The task: Show each line below that contains the word "accomplish". Case matters.

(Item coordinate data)
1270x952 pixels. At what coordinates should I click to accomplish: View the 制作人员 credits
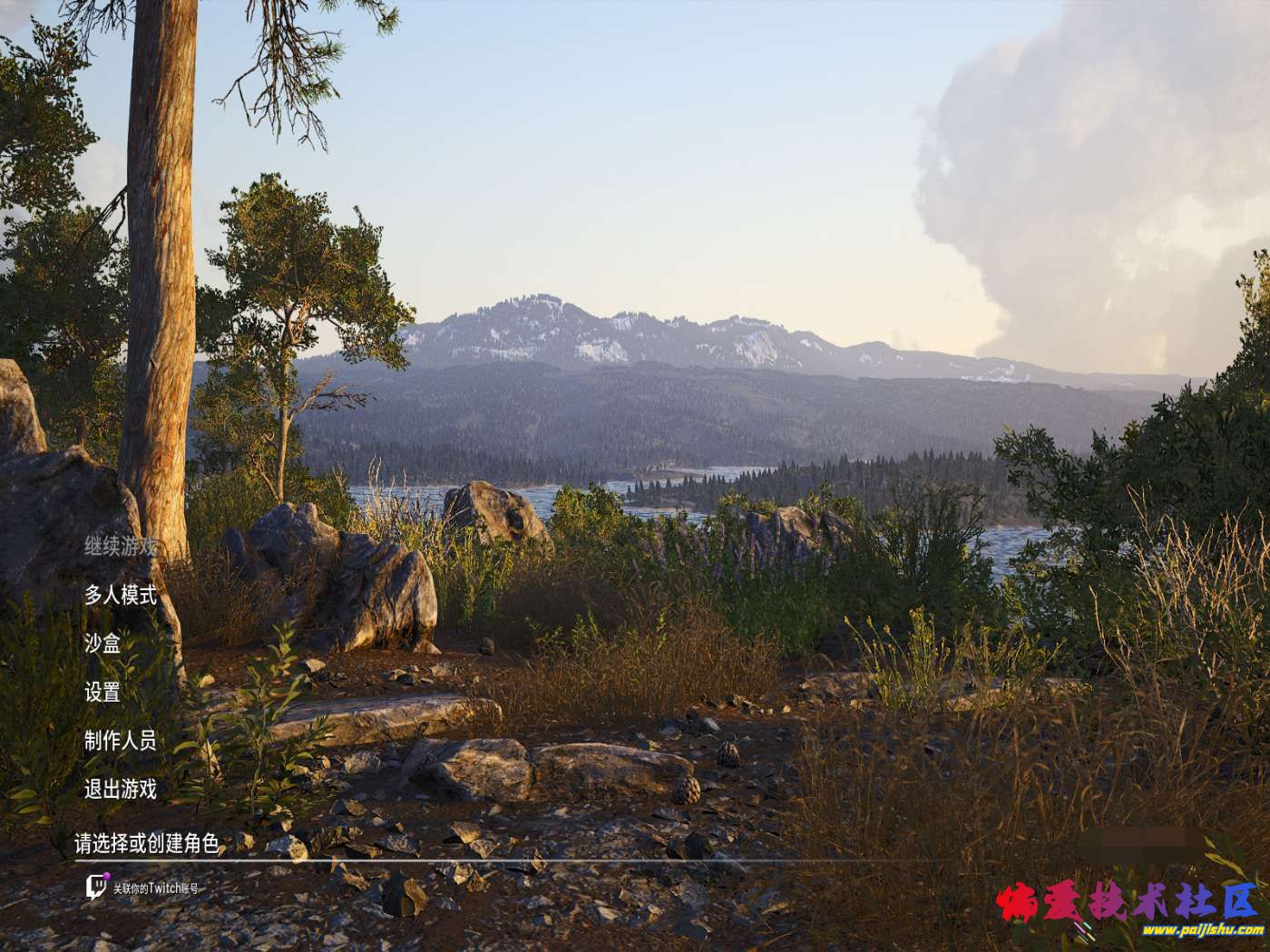[x=121, y=741]
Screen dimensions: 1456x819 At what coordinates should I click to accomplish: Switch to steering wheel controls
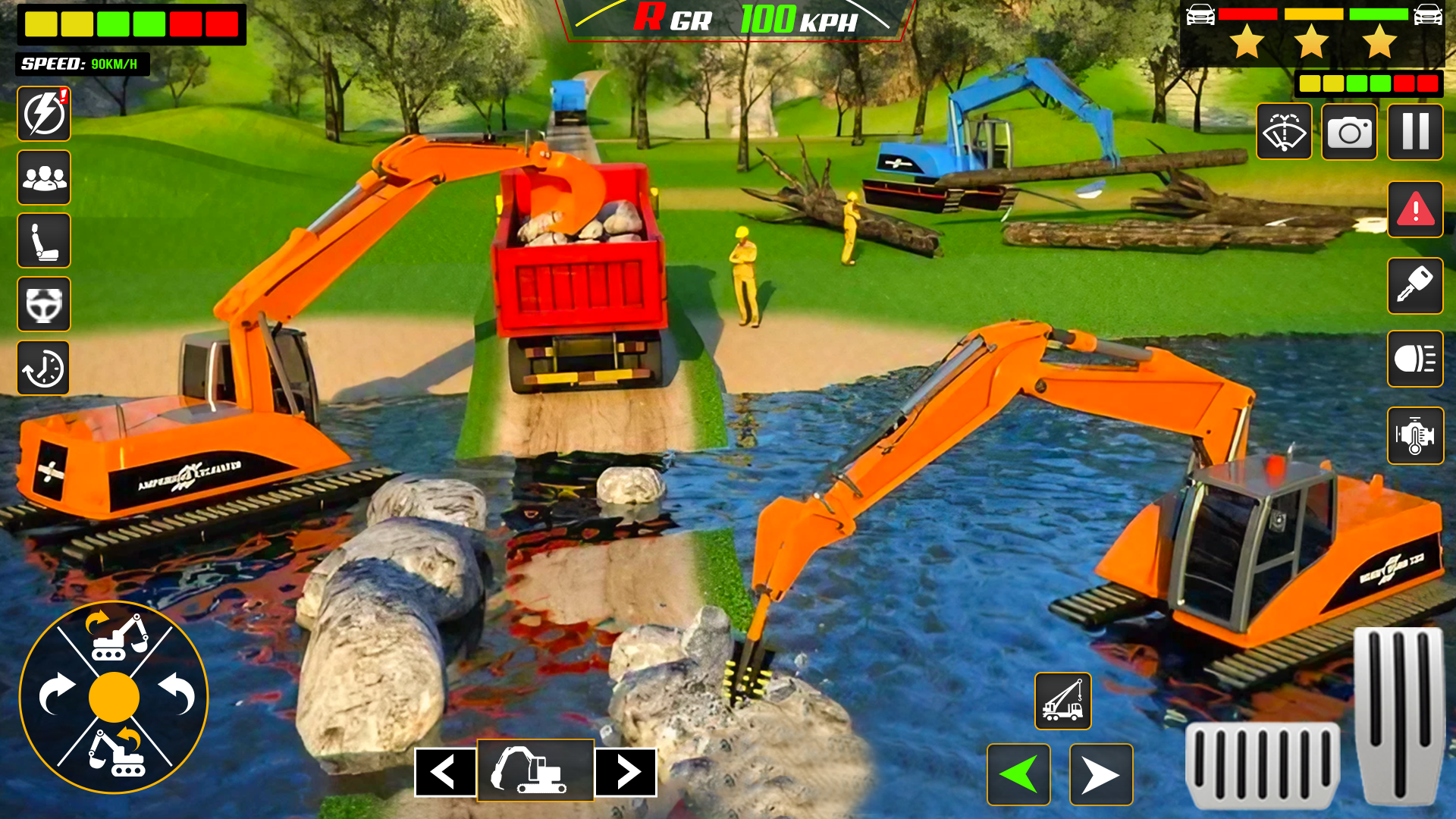point(43,303)
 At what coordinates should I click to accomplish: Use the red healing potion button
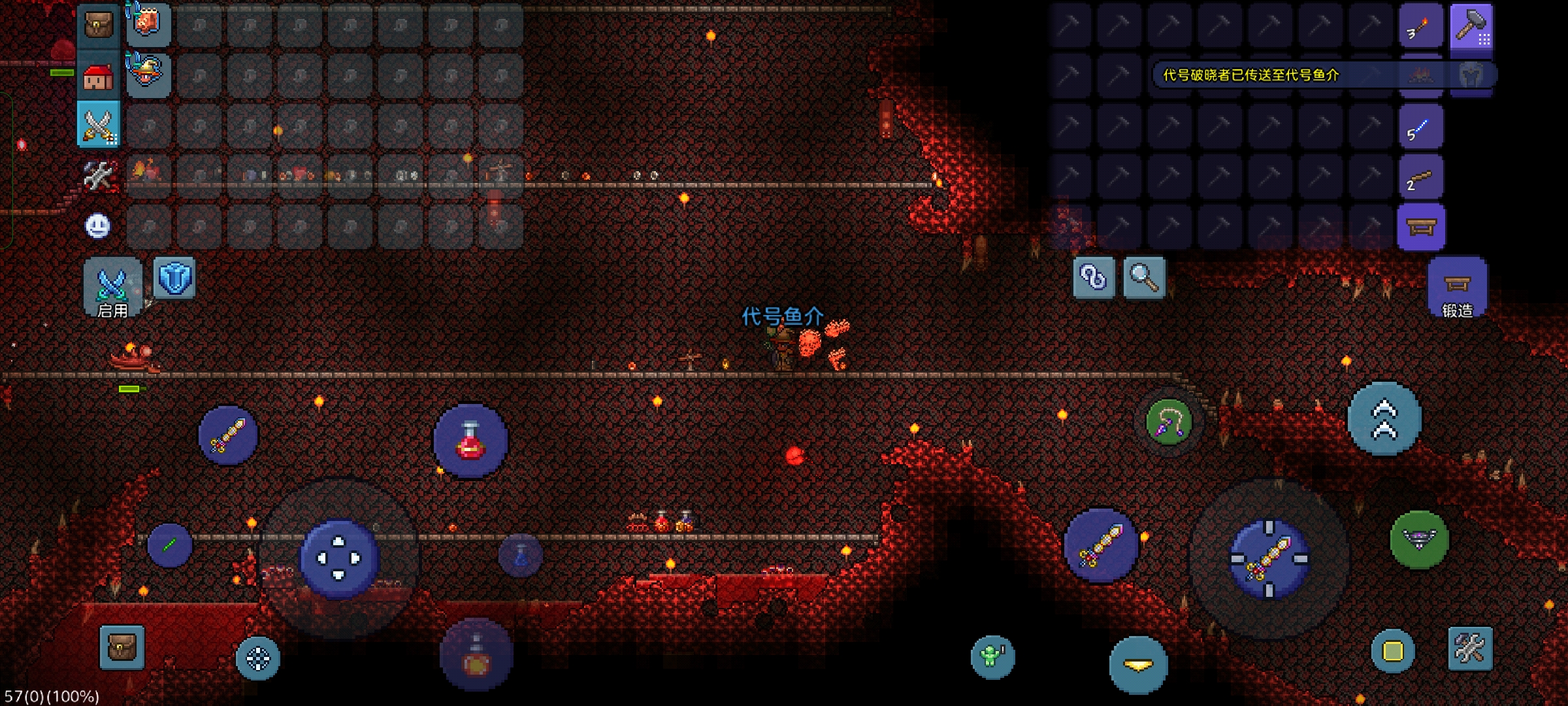point(470,441)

Expected answer:
1270x952 pixels. At what coordinates should I click to accomplish: View the 制作人员 credits
Screen dimensions: 1456x819 At what coordinates should I click to accomplish: Switch to steering wheel controls
 At what coordinates should I click to accomplish: Use the red healing potion button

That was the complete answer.